USU extension provides guidance for youth sport engagement, location and date not specified | Photo courtesy of USU Extension, St. George News

What if a child doesn’t care about the competition that comes with organized sports? What if they get hurt? Is there a way to keep young people physically active outside of sports? Consider this list of pros and cons.

Benefits of playing sports: Participating can help prevent obesity through regular physical activity. About 75% of young Americans play sports. Exposure to many sports is physically and mentally beneficial for young children. It’s a great way for youngsters to have fun. This reduces screen time, boredom eating, and mental health issues.

Athletes are more likely to do well in school, avoid drugs and make healthier food choices. Girls are less likely to experience teenage pregnancies when participating in sports. Coaching does not require any special training, certification or skill for most adults who want to fill the role. Sports build character, the ability to work well with others, and mutual respect among peers.

Disadvantages of exercising: The risk of injury is high. At 15, 80% of young people stop playing sports. Too much emphasis can be placed on winning and being highly skilled. Busy schedules lead to eating more processed and less healthy meals. Disparities in adolescent sport participation exist between races. The cost can be a burden on families.
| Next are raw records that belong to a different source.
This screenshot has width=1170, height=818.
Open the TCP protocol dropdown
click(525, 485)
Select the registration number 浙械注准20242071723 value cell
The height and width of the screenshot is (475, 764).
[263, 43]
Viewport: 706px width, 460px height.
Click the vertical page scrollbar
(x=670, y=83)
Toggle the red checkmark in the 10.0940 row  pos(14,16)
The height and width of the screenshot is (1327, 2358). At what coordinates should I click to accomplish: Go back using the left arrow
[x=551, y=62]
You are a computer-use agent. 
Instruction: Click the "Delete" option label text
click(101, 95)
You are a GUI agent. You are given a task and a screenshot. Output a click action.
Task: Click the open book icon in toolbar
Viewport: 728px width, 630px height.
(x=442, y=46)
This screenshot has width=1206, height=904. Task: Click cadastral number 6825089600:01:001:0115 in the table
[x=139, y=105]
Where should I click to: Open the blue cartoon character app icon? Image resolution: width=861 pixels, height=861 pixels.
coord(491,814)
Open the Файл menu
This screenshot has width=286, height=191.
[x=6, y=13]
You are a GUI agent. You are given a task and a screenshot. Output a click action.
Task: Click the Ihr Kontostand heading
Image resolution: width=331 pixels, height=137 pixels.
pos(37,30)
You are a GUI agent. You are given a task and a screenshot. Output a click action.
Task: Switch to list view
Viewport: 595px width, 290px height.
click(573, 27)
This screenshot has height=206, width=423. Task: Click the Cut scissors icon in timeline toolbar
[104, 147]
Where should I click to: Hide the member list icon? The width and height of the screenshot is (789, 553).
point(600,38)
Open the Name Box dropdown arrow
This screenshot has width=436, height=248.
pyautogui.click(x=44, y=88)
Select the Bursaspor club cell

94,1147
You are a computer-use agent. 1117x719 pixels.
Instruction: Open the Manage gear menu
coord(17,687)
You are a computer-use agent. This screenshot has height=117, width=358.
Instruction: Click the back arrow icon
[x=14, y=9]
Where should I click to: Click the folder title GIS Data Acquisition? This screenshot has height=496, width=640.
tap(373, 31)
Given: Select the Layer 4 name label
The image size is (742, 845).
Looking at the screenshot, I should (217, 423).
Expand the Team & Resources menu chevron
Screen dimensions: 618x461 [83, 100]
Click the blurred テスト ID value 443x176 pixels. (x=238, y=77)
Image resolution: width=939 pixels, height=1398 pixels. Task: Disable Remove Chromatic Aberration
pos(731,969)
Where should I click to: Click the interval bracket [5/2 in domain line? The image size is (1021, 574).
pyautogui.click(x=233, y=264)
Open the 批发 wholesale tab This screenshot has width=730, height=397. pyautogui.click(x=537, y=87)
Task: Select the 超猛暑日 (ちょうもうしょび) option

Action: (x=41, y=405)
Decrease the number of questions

Lack of adult training can lead to sports injuries and youth attrition. Negative experiences can arise with coaches. The development of character, teamwork and respect can only happen if coaches and parents teach these values ​​to young athletes.

The Centers for Disease Control and Prevention (2022) recommends young people ages 6 to 17 get 60 minutes of physical activity that increases heart rate at least five times a week. If your child isn’t interested in sports, there are other ways to encourage regular physical activity. Keep in mind that young people are more likely to engage in physical activity when it is enjoyable and fun.

While you’re looking for ways to help your child be active, talk to them to find out their interests. What does your child like to do? What would they like to try? Alternatives to sports that can help your child stay physically active and healthy include: hiking, biking, dancing, neighborhood night games, jumping rope, boxing or martial arts, research and fossil exploration, swimming, neighborhood scavenger hunts, gardening, jumping/exercise on trampoline and hula hoop contests.

For more ideas on ways to get the family moving, check out the USU Extension Hidden Gems Adventure Guides.